Gebruik primaire documenten en bronnen, statistieken, cijfers die worden gegenereerd door instellingen (zoals ministeries van de gezondheidszorg, enz.) Om te beginnen met onderzoek. Het is nooit gebaseerd op veronderstellingen of speculatie.

Andere paradigma's

Er zijn andere paradigma's die de manieren van onderzoek hebben beïnvloed. We praten over structuralisme of deconstructionisme, wat we kort zullen uitleggen.

 Structuralisme

Claude Lévi-Strauss in 2005. Bron: UNESCO/Michel Ravassard, CC door 3.0, via Wikimedia Commons

Structuralisme werd een benadering van sociale wetenschappen om niet alleen taal te analyseren, maar ook samenleving en cultuur. Het ontstond in het midden van de twintigste eeuw.

Structuralisme ziet elk specifiek veld als een complex systeem van verschillende delen die aan elkaar zijn gekoppeld (in de filosofie, de studie van relaties tussen de partijen, en hiervan met het geheel, wordt het mereologie genoemd).

Met andere woorden, het detecteert en zoekt structuren waardoor de betekenis plaatsvindt in een cultuur. Hiervoor kan onderzoek de manier waard zijn om te koken in een bepaalde tijd, op games of huwelijksrituelen, enz.

Je zou kunnen zeggen dat de initiatiefnemer van deze stroom de Franse etnograaf Claude Lévi-Strauss was, die culturele fenomenen zoals verwantschapssystemen of mythologie in de jaren veertig analyseerde.

De belangrijkste structuralisten zijn Jacques Lacan sinds de psychoanalyse, Louis Althusser, van marxistische en Michel Foucault -filosofie uit psychologie, sociologie en geschiedenis.

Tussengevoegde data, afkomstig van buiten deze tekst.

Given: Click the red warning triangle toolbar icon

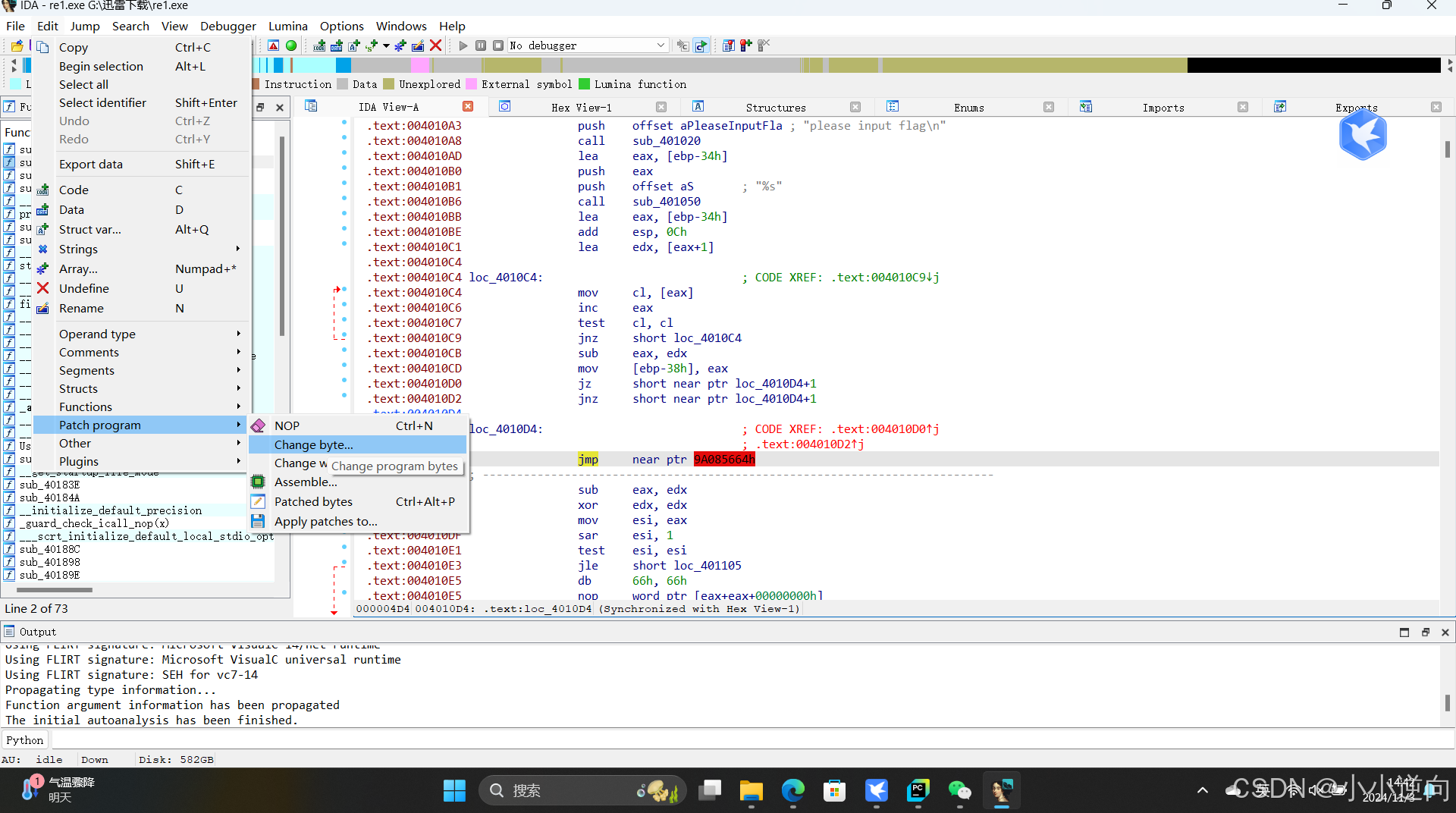Looking at the screenshot, I should click(x=273, y=46).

Deconstructie of deconstructivisme

Jacques Derrida, Wikimedia Commons

Het is een term bedacht door de post -structuralistische Franse filosoof Jacques Derrida, die het woord interpreteert vernietigen door Martin Heidegger in Zijn en tijd als "deconstructie", in plaats van "vernietiging".

Deze huidige verwijst naar het feit dat culturele symbolen afhankelijk zijn van de context van een samenleving, de tijd waarin ze zich manifesteren, van attitudes en andere meerdere factoren, en dat het bestuderen van elk is hoe je een volledig cultureel en sociaal begrip kunt bereiken.

Het vernietigt niet de betekenis, het is om het te deconstrueren, dat wil zeggen "ontwapenen" in zijn delen om het interne functioneren te begrijpen.

Referenties

  1. Bronfenbrenner, u. (1988). Interactie systemen in menselijke ontwikkeling. Onderzoeksparadigma's: heden en toekomst. Boeken genomen.Google.com.AR.
  2. Taylor, p.C., Medina, m. (2011). Educatief onderzoeksparadigma's: van positivisme tot pluralisme. Uit Murdoch genomen.Edu.Au.
  3. Martínez Godínez, V.L. (2013). Onderzoeksparadigma's. Uit foto's genomen.Unison.mx.
  4. Ramos, c.NAAR. (2015). De paradigma's van wetenschappelijk onderzoek. Uit Unife genomen.Edu.pe.
  5. Kivunja, c., Kuyini, a.B. (2017). Onderzoek en het toepassen van onderzoeksparadigma's in de educatieve context. Uitgebracht van Eric.ED.Gov.